GOAL OF THE EXERCISE -
Only the lines from the line that contains "Instruction: Click the" through the final line of the entries below belong in your answer, copied exactly and without pictures.

EXERCISE MATERIAL -
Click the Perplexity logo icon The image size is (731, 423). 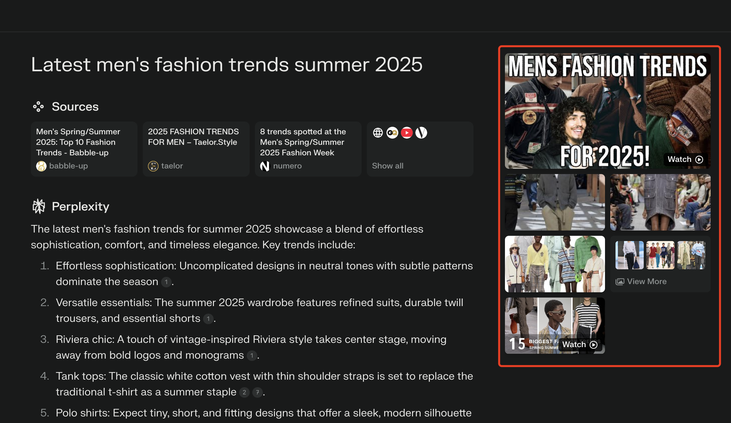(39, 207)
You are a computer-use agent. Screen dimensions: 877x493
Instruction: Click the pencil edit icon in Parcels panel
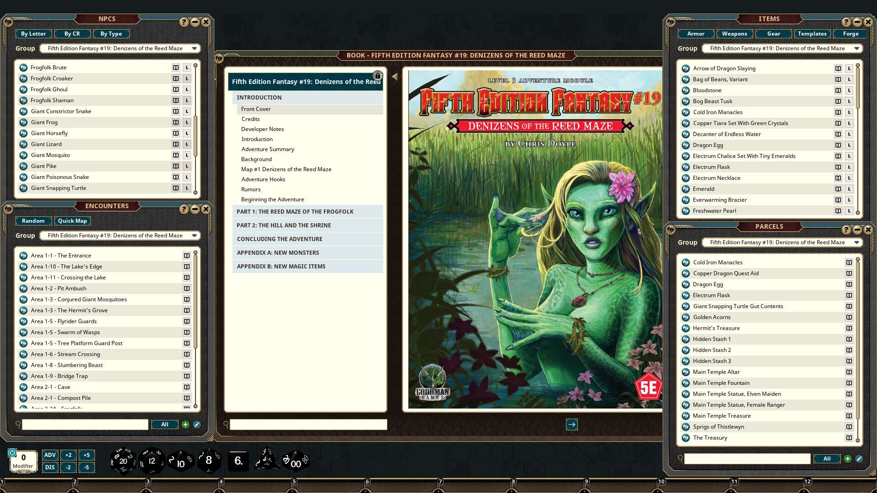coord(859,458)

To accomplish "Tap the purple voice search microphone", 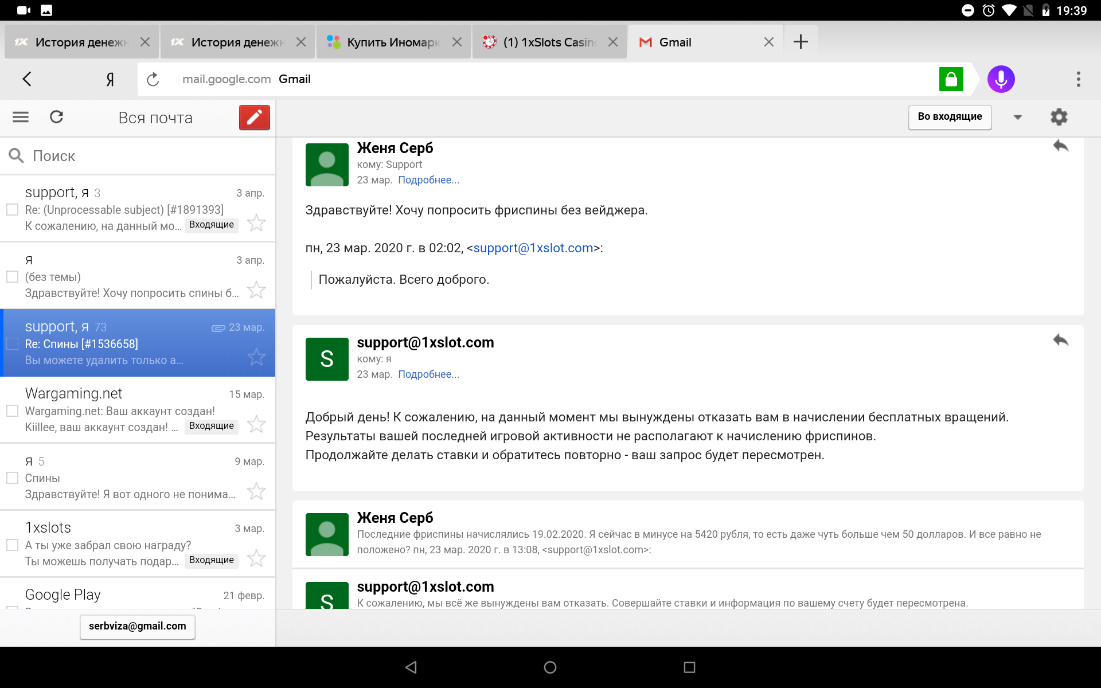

ANSWER TO THE PROBLEM -
Instruction: Click the pencil edit icon in Parcels panel
coord(859,458)

To accomplish "Tap the purple voice search microphone", 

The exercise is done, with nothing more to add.